Milecastle 71 (Wormanby) was one of a series of Milecastles or small fortlets built at intervals of approximately one Roman mile along Hadrian's Wall.

==Description==
Milecastle 71 is southeast of the western end of Milldikes Lane, between the villages of Burgh by Sands and Beaumont. Its position was located in 1960, and it was partially excavated. The south and west walls were found, but the east wall lay under a field boundary and could not be located. Five evaluation trenches were excavated in 2000 as part of the Hadrian's wall Milecastles Project. Hadrian's Wall survived as two partial courses of stone overlying a remnant of turf wall. The east wall of the milecastle was located, and there was a possible interior building on the east side of the milecastle. There are no visible remains above ground.

== Associated turrets ==
Each milecastle on Hadrian's Wall had two associated turret structures. These turrets were positioned approximately one-third and two-thirds of a Roman mile to the west of the Milecastle, and would probably have been manned by part of the milecastle's garrison.

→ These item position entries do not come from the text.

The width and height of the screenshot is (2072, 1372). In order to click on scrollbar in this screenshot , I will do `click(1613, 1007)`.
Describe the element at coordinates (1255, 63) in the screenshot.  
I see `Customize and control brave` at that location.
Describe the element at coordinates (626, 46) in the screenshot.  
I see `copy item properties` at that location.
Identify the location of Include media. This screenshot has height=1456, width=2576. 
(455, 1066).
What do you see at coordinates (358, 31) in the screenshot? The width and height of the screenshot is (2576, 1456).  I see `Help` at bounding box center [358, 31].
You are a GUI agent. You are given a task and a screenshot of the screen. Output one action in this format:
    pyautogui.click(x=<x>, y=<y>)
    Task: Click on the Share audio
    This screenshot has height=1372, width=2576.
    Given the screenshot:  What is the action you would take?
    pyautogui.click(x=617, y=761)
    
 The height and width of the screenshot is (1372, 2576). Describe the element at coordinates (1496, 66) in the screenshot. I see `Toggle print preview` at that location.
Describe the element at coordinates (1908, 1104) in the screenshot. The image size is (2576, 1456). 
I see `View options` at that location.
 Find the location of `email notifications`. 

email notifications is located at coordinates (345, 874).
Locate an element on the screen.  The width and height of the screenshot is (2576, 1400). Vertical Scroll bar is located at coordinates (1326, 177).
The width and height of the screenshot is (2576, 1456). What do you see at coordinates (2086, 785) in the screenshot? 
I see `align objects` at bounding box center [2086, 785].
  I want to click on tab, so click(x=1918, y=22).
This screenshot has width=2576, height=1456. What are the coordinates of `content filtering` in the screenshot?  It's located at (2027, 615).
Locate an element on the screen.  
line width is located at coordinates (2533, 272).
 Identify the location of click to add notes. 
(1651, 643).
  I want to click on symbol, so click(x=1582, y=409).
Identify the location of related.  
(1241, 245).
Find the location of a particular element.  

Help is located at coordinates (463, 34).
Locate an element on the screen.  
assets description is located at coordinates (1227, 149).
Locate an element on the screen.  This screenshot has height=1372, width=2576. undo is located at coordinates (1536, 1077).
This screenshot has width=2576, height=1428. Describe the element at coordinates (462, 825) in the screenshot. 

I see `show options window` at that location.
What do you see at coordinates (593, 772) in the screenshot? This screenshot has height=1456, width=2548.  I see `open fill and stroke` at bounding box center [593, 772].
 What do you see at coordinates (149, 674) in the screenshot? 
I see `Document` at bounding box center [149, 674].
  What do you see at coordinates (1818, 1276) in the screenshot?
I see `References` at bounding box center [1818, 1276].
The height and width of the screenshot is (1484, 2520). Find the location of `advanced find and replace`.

The turrets associated with Milecastle 71 are known as Turret 71A and Turret 71B. None of the turrets between Milecastles 59 and 72 were sought or identified prior to 1961, and the exact locations of turrets 71A and 71B are uncertain.

The calculated position of Turret 71A is west of the footbridge over Greathill Beck. In the 1960s it was said that traces of worked stone, tiles, and a part of a column could be seen in the stream close to the footbridge. Turret 71B is believed to lie under the fort at Burgh-by-Sands. It is in the area of a modern graveyard.